In hot laboratory plasmas, internal transport barriers (ITBs) have recently been observed, localized in the radial profile `around' rational values of the winding number ω(r) = 1/q(r). Such barriers are obviously related to the perturbed magnetic structure, described by a 1+1/2 Hamiltonian in presence of a perturbation. From the point of view of non-linear Hamiltonian dynamical systems [1], this experimental result appears highly paradoxical since rational q-values generally correspond to the less robust tori.
We have studied the appearance of chaos of toroidal magnetic lines by a discrete area-preserving map named `tokamap' [2]. By increasing the perturbation, we have observed in a wide chaotic sea the destruction of the last confining Kolmogorov–Arnold–Moser surfaces, broken and transformed into permeable Cantor sets (Cantori). The flux across a Cantorus has been computed by using refined mathematical techniques due to MacKay, Mather and Aubry. We have proved that the ITB observed in the tokamap is actually composed [3] of two permeable Cantori with `noble' values of ω (in the definition of Percival), each Cantorus forming a partial (permeable) barrier inhibiting the magnetic line motion.
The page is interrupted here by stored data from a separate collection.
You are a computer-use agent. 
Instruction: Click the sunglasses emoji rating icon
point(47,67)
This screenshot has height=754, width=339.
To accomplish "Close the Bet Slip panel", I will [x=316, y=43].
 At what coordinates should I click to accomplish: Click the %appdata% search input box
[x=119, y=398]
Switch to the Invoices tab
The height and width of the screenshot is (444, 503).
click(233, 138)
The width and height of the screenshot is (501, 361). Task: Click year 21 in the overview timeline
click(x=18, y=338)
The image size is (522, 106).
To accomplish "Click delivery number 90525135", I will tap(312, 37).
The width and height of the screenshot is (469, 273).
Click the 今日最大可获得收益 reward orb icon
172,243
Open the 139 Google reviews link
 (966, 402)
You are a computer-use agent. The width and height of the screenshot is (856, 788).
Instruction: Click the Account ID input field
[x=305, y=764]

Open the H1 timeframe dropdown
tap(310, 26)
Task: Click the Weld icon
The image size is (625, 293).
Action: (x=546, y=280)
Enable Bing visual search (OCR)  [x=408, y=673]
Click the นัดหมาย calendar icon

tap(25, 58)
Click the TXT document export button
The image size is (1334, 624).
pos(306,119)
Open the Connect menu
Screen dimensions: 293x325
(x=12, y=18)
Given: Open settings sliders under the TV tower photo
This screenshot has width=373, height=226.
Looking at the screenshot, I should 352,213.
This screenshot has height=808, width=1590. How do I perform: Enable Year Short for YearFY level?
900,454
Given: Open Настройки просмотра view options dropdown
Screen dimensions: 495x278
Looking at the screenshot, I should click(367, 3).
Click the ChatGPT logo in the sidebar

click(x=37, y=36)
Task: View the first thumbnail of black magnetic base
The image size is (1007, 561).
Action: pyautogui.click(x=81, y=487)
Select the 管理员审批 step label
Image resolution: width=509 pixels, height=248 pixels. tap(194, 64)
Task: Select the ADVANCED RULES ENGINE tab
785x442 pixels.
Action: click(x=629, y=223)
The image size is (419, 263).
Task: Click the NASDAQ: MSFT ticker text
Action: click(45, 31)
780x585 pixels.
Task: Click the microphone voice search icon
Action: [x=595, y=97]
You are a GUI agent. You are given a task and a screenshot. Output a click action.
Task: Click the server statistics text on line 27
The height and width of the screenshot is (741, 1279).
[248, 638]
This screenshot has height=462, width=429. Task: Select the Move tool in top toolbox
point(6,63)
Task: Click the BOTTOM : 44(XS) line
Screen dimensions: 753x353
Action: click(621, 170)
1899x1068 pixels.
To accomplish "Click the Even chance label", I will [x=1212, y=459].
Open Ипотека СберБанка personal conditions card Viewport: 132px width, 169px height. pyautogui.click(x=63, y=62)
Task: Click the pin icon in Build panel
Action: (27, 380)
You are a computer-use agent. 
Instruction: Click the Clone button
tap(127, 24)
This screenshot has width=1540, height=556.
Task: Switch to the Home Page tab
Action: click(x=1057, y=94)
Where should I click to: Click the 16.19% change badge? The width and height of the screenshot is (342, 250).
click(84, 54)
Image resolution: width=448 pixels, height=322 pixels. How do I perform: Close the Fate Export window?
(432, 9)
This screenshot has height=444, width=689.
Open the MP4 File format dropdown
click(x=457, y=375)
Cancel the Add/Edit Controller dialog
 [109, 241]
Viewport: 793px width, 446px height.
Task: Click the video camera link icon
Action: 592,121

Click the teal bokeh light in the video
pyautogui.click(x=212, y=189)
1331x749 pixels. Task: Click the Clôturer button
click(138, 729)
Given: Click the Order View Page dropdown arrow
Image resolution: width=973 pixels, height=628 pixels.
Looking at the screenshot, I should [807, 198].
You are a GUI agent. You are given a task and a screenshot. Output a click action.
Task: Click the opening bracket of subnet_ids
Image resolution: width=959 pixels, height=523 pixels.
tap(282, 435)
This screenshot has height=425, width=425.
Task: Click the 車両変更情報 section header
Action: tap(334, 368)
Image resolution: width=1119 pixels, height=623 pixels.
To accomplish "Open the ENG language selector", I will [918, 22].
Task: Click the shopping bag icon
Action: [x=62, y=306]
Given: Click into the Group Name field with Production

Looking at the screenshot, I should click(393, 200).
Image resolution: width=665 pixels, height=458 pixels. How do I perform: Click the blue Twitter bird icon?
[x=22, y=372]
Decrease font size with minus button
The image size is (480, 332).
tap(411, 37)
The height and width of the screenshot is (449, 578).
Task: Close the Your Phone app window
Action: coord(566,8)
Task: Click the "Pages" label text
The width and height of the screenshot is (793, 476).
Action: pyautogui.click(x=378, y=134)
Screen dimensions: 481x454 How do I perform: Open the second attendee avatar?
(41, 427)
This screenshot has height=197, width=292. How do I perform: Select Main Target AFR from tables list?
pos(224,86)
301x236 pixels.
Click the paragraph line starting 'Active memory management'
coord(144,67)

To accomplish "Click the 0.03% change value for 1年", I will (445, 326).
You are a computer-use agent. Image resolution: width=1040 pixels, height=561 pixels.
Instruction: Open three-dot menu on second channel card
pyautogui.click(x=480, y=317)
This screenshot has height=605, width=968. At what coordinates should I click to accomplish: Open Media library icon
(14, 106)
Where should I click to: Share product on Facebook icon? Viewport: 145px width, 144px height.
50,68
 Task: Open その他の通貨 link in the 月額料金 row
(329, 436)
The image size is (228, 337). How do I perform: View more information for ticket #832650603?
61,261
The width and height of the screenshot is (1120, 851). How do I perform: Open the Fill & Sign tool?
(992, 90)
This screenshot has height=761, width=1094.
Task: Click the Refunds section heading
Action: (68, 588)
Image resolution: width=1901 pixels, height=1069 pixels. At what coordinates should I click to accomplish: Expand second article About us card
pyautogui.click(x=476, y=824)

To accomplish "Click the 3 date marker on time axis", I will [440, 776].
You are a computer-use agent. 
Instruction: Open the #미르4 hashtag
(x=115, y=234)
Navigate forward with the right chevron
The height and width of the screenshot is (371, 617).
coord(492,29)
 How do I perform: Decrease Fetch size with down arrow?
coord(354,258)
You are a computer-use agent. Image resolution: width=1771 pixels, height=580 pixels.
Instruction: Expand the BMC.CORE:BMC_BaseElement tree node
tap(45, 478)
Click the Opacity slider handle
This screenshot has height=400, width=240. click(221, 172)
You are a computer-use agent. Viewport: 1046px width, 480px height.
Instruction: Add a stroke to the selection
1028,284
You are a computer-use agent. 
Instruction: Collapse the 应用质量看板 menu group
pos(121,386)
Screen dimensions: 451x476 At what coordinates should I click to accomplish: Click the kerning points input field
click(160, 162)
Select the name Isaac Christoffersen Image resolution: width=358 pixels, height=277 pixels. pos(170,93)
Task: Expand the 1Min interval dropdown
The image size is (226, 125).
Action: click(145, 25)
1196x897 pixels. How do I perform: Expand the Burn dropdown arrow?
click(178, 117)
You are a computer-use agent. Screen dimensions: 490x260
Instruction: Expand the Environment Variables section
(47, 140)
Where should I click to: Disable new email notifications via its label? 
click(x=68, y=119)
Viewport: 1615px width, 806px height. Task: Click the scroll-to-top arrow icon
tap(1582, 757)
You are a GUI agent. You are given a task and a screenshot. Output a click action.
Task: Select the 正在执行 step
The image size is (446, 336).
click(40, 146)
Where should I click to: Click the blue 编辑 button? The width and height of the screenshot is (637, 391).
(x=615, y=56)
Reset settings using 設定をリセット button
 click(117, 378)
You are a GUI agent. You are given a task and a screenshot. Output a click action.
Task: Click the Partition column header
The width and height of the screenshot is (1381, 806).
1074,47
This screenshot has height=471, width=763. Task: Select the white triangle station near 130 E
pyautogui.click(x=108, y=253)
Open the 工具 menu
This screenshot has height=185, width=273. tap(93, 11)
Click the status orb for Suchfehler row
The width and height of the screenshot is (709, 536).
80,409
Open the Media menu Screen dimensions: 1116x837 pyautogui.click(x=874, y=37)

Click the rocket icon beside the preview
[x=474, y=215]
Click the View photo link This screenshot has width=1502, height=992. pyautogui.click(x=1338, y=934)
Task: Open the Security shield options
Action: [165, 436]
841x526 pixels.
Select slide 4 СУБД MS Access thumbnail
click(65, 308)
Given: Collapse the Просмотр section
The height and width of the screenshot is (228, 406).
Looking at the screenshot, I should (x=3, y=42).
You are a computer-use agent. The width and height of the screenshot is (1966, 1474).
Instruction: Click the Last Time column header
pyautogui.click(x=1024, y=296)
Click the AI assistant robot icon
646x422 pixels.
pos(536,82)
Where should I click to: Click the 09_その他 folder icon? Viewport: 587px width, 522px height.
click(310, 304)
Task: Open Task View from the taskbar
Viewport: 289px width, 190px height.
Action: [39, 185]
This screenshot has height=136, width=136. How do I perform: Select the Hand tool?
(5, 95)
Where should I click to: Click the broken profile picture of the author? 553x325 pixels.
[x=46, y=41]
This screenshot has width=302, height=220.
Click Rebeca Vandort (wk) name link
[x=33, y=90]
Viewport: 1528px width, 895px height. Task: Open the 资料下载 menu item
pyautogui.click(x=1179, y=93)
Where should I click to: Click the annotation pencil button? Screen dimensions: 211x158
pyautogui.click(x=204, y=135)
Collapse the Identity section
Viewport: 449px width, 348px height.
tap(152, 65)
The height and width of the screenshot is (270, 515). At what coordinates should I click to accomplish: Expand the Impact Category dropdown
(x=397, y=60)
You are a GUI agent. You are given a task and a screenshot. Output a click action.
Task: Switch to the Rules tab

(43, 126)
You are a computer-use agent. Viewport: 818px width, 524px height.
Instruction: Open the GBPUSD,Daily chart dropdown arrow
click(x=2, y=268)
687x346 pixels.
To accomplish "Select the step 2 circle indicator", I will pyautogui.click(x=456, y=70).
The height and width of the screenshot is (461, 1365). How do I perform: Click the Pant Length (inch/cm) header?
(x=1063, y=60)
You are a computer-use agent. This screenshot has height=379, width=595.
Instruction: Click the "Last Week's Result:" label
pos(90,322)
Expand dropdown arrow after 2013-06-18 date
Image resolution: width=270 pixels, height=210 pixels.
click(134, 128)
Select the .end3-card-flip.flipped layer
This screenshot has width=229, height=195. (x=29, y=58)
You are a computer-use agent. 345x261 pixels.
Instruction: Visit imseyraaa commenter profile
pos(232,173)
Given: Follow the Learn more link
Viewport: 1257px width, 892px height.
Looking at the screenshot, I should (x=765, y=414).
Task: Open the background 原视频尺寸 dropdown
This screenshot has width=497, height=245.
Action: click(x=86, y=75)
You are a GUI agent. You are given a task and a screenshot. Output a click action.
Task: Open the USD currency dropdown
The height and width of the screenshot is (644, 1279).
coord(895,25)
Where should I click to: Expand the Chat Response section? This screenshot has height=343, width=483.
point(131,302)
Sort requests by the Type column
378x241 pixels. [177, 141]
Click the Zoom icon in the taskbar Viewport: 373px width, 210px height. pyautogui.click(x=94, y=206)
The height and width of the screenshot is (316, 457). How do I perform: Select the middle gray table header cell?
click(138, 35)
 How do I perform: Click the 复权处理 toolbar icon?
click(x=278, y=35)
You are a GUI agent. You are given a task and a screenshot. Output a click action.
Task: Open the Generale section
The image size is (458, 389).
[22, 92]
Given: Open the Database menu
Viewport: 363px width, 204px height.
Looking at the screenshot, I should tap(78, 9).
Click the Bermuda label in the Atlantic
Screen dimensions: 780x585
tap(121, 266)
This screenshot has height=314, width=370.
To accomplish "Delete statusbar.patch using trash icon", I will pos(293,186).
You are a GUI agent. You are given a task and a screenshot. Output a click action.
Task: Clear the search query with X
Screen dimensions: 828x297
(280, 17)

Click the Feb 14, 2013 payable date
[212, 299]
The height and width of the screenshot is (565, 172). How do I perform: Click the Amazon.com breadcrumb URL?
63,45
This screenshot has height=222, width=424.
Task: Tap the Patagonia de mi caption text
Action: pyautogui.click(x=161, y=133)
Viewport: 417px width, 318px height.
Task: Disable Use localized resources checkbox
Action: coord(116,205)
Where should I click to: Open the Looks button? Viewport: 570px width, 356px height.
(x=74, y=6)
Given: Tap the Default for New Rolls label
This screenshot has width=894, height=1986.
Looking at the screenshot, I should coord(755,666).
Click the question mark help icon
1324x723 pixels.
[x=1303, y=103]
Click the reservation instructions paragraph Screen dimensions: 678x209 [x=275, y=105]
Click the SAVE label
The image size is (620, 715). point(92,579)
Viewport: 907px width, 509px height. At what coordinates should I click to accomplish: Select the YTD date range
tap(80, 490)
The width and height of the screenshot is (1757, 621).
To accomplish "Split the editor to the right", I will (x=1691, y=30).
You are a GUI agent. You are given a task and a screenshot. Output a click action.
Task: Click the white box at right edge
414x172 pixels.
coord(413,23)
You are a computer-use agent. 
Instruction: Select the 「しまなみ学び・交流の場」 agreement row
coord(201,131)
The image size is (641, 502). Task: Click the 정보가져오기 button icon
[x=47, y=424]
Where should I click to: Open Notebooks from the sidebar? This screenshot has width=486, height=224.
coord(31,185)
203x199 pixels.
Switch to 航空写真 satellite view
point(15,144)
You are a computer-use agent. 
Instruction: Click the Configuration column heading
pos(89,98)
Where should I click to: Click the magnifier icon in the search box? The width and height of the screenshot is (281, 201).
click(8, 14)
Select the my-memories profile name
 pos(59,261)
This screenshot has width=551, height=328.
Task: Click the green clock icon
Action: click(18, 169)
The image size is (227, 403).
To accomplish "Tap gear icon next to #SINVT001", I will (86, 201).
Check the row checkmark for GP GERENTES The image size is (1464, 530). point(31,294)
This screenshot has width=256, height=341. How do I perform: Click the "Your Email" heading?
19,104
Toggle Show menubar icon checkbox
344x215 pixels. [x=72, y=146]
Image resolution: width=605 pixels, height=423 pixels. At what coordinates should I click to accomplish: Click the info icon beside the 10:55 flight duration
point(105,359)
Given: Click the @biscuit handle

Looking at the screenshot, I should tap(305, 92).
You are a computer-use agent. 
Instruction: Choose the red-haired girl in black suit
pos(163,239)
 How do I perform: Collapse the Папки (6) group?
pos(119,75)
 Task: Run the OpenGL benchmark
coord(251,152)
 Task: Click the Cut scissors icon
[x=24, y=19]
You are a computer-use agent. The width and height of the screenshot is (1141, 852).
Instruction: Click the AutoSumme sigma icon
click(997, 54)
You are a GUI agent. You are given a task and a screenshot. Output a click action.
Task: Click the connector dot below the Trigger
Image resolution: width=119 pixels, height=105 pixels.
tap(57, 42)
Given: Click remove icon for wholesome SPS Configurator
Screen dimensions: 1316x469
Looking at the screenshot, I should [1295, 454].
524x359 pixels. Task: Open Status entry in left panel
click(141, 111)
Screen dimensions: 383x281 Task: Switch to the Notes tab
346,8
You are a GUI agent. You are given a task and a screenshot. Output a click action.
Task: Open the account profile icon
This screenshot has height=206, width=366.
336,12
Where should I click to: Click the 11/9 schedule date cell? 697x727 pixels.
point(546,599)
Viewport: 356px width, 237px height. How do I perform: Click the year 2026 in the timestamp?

More generally, between the dominant chains of rational islands q = m/(m−1), the most resistant barriers between q = (m+2)/(m+1) and (m+1)/m have been checked (Greene, MacKay and Stark) to be localized on the `most irrational' numbers in these Farey intervals, i.e. on the noble numbers N(1,m)≡1+[1/(m+1/G)] (where G is the Golden number), defined by their continuous fraction expansion N(i,m) = [i,m,(1)∞].
In conclusion, the study of the tokamap mapping allowed us to predict on mathematical basis that ITB can occur in tokamak plasmas not only `around' rational magnetic surfaces but more precisely on nobleq−values of irrational surfaces, and to localize them by the Fibonacci series of their convergents.